Uni-ControlNet: All-in-One Control to Text-to-Image Diffusion Models
Shihao Zhao, Dongdong Chen, Yen-Chun Chen, Jianmin Bao and, Shaozhe Hao, Lu Yuan, Kwan-Yee K. Wong

TL;DR
Uni-ControlNet is a versatile framework that enables simultaneous use of multiple local and global controls in text-to-image diffusion models, improving controllability and efficiency with minimal fine-tuning.
Contribution
It introduces a unified, composable control framework requiring only two adapters, reducing fine-tuning costs and enhancing control over image generation.
Findings
Outperforms existing methods in controllability and quality.
Requires only two adapters regardless of control types.

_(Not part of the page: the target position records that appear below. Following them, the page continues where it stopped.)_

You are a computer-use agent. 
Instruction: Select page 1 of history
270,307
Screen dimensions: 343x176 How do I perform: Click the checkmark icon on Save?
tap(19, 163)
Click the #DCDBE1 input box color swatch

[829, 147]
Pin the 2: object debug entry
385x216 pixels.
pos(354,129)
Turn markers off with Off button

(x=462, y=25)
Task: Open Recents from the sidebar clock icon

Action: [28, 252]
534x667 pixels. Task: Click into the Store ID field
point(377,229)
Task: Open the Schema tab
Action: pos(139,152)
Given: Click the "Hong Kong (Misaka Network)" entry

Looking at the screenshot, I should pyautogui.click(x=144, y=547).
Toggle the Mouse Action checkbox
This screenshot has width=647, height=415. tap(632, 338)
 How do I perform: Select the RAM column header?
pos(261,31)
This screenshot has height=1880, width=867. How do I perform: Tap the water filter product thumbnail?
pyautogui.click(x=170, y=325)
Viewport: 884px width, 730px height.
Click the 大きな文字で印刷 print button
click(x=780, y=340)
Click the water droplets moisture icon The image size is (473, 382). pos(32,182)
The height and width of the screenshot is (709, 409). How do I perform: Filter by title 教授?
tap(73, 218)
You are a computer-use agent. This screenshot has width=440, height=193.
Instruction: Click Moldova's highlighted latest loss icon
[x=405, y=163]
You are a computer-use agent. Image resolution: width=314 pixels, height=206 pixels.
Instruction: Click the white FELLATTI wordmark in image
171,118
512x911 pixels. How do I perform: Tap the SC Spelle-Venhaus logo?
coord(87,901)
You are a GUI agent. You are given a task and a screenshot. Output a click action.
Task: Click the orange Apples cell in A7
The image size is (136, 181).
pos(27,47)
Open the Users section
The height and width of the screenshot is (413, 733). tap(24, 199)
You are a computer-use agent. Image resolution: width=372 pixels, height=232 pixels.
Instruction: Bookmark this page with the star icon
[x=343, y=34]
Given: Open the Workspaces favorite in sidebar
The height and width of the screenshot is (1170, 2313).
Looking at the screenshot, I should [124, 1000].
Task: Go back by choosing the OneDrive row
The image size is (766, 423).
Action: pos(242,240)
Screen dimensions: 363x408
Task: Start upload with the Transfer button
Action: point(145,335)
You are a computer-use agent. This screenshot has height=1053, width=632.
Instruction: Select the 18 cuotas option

Demonstrates superior composability and efficiency.
Abstract
Text-to-Image diffusion models have made tremendous progress over the past two years, enabling the generation of highly realistic images based on open-domain text descriptions. However, despite their success, text descriptions often struggle to adequately convey detailed controls, even when composed of long and complex texts. Moreover, recent studies have also shown that these models face challenges in understanding such complex texts and generating the corresponding images. Therefore, there is a growing need to enable more control modes beyond text description. In this paper, we introduce Uni-ControlNet, a unified framework that allows for the simultaneous utilization of different local controls (e.g., edge maps, depth map, segmentation masks) and global controls (e.g., CLIP image embeddings) in a flexible and composable manner within one single model. Unlike existing methods,…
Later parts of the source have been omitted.